Peter knows Ab’s fab
The search is on to replace Holly Willoughby on This Morning.
Abbey Clancy at 12/1 is the dark horse.
Like Holly, she’s gorgeous and happily married with kids. And, if ITV were lucky enough to get hubby Peter Crouch on the sofa beside her, there’d be no chance of her co-presenter being found hiding in the closet.
A survey concludes humans are more attached to dogs than cats based on how much money they spend on their pets.
My moggie Ted would like to point out the flaws in that argument — cats don’t need washing, parlour visits, walkers and stupid coats in winter.
Ted’s sure folk only spend more on dogs because they have to.
Ken’s revenge on Beeb
After Ken Bruce was forced out of Radio 2, he joined Greatest Hits Radio and took 800,000 listeners with him.
How apt that the last song he played at the Beeb was The Beatles’ Golden Slumbers with the line: ‘Once there was a way to get back home,’ which he did — but at a station that appreciated him.
What justification can there be for James Bulger’s killer Jon Venables to have his latest parole hearing in private? His lawyers claim holding it in public would harm his mental health.
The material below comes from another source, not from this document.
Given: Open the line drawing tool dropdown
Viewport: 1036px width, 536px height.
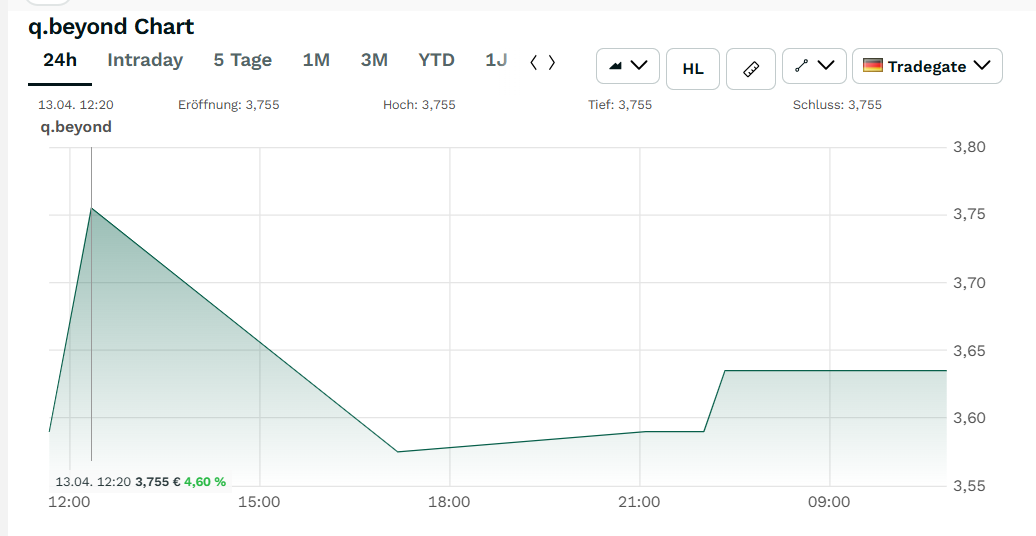Looking at the screenshot, I should click(814, 67).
What about the mental health of James’s mum Denise Fergus who’s been grieving for 30 years?
What about the mental health of James’s mum Denise Fergus who’s been grieving for 30 years?
Two reminders of the horror of war: First, Palestinian children writing their names on their hands so that if they’re killed they can be identified.
Second, the fact that Israeli scientists still can’t name massacred children, with one saying: ‘Babies are harder to identify as they have no teeth.’
Nearly a quarter of Labour MPs defy Keir Starmer to call for a ceasefire in Gaza — as councillors quit in protest.
Starmer thought he’d cleared out the Corbynites who hate Israel. I’d suggest he hasn’t.
MAYBE not a great idea, after two by-election defeats, with the Conservatives trailing by 20 points in polls, for Rishi to give a speech on Artificial Intelligence’s existential threat to humanity.
Many Tory voters consider his robotic performance an existential threat to the Party.
Rachel Reeves is accused of copying passages of her new book, The Women Who Made Modern Economics, from Wikipedia.
Let’s hope her shadow budget isn’t plagiarised from the woefully inaccurate Wiki.
Vogue boss is a big Ed
Vogue editor-in-chief Edward Enninful is named Britain’s most influential black person in the 2024 Powerlist.
He says the list ‘shines a light on black people’ who ‘champion what it means to be truly diverse’.
Crikey, editing a mag featuring designer frocks for mostly rich white women hardly distinguishes Ed as a champion for inclusivity.
Queen of the bonkbuster Jilly Cooper says that ‘at 86 I’ve forgotten how to write sex scenes’.
False modesty! If the double-entendre title of her novel Tackle! is anything to go by, her bed-spring memories are in good order.
The NHS is filling newspapers with scary cancer awareness ads. Jolly good but how many of us can get in to see a GP?
And, if we manage it, what’s the point if we end up at the bottom of a waiting list of 7.7 million?